*WHAT NEEDS TO BE DONE*. Rewrite the rows starting at the line that contains "Click the Cloud base altitude chart" and ending at the line that contains "Click the Z", putting "Screenshot size" wherever "Image resolution" appears and leaving all else unchanged.

*DATASET RECORDS*.
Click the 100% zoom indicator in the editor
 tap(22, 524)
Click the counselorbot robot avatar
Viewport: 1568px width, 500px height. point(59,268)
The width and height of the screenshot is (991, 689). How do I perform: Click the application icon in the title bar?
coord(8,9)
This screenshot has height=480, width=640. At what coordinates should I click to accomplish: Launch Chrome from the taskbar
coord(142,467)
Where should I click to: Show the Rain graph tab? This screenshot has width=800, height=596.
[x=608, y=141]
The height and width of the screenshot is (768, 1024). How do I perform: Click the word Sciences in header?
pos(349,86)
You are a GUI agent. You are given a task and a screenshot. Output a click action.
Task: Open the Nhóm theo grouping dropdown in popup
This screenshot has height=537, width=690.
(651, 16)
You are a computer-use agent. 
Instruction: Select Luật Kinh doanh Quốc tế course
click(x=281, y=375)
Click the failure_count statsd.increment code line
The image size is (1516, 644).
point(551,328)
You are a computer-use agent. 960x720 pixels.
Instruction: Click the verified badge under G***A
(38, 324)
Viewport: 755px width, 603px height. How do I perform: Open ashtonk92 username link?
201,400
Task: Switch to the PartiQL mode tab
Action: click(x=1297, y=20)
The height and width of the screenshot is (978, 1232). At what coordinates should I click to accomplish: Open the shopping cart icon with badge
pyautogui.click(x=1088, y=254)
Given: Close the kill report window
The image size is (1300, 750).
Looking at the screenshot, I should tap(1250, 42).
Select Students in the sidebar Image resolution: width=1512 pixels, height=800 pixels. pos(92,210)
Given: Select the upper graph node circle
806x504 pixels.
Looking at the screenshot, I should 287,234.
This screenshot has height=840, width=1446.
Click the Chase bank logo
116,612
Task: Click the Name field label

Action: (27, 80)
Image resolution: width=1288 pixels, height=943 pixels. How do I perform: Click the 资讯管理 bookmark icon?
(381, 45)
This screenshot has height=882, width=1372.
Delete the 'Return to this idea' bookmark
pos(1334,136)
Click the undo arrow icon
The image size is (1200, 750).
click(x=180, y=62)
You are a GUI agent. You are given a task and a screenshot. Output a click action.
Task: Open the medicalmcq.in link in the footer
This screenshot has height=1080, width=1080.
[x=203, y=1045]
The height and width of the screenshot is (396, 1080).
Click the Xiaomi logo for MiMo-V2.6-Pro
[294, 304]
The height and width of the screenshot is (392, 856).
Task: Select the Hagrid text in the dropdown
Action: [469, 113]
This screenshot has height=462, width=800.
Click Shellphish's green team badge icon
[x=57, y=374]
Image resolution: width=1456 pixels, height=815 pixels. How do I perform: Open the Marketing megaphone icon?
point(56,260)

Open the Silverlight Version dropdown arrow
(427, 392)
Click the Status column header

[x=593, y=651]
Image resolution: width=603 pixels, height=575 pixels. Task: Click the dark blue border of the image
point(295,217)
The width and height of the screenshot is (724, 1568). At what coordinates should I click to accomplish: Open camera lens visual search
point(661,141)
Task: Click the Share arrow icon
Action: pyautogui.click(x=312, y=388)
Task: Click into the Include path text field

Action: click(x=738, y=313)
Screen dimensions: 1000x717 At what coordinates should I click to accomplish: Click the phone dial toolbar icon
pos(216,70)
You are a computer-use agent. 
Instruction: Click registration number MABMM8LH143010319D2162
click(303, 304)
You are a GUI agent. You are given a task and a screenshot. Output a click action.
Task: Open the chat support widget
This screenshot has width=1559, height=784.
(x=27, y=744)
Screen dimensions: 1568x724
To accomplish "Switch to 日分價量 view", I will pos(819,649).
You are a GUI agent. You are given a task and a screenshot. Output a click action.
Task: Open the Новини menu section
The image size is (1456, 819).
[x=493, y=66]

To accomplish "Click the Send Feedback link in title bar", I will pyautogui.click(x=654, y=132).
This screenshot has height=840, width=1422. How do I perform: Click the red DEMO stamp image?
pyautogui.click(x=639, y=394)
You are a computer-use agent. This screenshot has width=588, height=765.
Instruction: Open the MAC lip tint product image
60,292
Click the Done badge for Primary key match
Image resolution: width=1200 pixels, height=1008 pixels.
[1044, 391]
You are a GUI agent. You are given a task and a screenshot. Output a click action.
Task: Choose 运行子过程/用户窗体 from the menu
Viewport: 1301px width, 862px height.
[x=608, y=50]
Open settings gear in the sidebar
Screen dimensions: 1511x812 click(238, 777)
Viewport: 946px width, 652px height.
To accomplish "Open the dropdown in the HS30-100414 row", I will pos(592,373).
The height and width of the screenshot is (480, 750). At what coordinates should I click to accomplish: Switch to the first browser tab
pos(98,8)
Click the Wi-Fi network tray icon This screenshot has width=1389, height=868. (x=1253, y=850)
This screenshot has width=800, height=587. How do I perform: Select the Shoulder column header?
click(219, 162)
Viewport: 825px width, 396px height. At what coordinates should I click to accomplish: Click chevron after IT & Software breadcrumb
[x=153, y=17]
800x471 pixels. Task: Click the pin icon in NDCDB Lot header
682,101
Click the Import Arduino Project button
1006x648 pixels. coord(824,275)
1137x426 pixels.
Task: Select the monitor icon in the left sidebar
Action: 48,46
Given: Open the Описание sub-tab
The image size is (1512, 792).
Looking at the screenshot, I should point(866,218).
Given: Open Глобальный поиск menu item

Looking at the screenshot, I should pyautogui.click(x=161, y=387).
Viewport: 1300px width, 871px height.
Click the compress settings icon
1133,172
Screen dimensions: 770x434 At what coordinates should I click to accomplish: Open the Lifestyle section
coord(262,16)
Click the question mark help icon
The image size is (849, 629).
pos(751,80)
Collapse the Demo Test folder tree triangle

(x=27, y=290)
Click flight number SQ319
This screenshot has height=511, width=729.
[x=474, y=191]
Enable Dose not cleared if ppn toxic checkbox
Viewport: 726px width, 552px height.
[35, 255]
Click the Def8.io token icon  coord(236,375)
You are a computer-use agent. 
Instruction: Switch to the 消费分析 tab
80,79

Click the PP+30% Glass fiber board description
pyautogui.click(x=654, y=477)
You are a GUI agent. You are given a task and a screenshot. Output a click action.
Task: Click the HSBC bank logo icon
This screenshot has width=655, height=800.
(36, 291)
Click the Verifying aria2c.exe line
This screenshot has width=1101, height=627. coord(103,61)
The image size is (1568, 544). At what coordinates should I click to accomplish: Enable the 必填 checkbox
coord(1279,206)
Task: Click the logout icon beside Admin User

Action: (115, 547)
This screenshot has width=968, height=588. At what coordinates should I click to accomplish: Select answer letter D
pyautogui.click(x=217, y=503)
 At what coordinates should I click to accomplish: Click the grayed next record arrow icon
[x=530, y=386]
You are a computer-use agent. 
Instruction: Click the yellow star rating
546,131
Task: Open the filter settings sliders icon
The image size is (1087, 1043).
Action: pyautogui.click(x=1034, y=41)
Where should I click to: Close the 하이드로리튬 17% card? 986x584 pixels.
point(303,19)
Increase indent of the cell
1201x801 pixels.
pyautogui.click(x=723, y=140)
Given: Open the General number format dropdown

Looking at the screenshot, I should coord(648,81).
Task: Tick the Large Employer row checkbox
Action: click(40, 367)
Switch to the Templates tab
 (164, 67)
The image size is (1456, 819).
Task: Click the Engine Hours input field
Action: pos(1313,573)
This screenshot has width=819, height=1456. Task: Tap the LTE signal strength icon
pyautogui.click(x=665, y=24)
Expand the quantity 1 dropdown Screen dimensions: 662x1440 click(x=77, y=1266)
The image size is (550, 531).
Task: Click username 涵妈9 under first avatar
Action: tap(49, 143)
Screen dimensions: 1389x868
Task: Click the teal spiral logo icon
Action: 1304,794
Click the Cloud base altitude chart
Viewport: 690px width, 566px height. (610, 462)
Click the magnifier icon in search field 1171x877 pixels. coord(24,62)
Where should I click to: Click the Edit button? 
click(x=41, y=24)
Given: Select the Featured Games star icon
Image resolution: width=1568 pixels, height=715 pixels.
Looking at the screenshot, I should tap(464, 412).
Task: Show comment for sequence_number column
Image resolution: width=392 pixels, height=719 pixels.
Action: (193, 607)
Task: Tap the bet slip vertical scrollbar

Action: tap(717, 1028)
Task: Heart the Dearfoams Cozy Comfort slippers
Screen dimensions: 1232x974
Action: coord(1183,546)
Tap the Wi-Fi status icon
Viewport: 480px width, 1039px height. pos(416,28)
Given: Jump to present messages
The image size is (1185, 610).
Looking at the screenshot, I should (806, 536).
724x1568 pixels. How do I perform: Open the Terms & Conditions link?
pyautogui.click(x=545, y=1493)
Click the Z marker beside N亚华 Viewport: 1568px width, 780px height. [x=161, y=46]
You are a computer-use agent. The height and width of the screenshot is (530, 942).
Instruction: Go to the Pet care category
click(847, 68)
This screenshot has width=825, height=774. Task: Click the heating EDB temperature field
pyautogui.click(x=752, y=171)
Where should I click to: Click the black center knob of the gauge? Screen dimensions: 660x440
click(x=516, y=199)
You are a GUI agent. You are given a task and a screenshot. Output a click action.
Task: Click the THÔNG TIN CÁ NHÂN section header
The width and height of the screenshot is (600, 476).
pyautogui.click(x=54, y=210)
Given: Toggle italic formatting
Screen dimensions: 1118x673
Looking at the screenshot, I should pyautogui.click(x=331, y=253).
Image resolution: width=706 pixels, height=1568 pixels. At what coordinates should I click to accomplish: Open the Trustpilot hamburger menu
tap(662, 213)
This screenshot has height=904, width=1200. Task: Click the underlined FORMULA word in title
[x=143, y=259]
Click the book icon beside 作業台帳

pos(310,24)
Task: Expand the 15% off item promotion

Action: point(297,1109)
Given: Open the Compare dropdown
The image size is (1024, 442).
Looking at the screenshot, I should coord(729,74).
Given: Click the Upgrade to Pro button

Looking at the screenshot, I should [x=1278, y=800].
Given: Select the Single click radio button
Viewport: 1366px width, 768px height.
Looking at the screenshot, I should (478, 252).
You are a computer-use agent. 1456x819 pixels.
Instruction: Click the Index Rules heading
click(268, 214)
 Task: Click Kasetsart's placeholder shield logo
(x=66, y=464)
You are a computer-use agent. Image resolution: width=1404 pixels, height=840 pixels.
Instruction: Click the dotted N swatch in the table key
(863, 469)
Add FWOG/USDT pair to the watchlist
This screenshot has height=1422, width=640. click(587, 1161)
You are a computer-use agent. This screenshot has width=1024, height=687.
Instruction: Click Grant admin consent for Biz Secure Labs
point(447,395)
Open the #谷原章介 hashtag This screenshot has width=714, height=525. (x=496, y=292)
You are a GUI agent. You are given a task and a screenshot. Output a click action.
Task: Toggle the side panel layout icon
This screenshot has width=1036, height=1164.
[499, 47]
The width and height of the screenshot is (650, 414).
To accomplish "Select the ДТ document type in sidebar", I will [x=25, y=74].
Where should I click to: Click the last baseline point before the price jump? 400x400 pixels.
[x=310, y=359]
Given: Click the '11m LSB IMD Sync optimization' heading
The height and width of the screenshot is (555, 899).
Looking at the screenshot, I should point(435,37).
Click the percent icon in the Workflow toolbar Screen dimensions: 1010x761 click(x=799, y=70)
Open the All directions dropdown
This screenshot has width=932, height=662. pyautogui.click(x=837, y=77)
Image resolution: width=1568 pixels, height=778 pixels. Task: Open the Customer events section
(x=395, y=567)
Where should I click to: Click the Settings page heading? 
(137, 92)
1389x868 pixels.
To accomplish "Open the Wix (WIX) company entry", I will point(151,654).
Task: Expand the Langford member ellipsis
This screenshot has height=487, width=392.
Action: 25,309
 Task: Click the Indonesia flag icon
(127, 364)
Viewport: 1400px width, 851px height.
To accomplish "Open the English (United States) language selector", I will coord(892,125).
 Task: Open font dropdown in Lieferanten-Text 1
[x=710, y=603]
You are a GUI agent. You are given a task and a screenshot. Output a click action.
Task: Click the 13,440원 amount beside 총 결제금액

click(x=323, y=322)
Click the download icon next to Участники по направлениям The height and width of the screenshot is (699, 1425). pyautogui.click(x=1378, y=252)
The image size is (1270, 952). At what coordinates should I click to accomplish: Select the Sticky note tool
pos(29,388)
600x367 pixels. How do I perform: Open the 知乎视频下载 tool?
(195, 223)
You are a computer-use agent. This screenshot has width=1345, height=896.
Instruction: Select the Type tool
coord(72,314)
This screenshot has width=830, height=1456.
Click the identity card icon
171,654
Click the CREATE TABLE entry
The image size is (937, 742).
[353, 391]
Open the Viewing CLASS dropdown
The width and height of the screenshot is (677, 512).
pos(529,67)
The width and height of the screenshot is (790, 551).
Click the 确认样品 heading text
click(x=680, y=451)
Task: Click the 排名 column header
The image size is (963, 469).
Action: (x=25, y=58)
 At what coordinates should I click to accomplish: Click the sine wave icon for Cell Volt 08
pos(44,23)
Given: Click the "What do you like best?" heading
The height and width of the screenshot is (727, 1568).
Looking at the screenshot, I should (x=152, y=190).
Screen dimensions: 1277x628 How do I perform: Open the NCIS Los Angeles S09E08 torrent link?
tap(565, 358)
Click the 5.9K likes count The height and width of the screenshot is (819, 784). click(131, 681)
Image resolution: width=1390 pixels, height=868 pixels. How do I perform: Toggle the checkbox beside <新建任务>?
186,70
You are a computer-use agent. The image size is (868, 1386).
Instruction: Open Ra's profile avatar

*OUTPUT FOR THIS EXERCISE*.
Click the Cloud base altitude chart
Viewport: 690px width, 566px height. (610, 462)
Click the magnifier icon in search field 1171x877 pixels. coord(24,62)
Where should I click to: Click the Edit button? 
click(x=41, y=24)
Given: Select the Featured Games star icon
Screenshot size: width=1568 pixels, height=715 pixels.
Looking at the screenshot, I should tap(464, 412).
Task: Show comment for sequence_number column
Screenshot size: width=392 pixels, height=719 pixels.
Action: (193, 607)
Task: Tap the bet slip vertical scrollbar

Action: tap(717, 1028)
Task: Heart the Dearfoams Cozy Comfort slippers
Screen dimensions: 1232x974
Action: coord(1183,546)
Tap the Wi-Fi status icon
Viewport: 480px width, 1039px height. pos(416,28)
Given: Jump to present messages
The image size is (1185, 610).
Looking at the screenshot, I should (806, 536).
724x1568 pixels. How do I perform: Open the Terms & Conditions link?
pyautogui.click(x=545, y=1493)
Click the Z marker beside N亚华 Viewport: 1568px width, 780px height. [x=161, y=46]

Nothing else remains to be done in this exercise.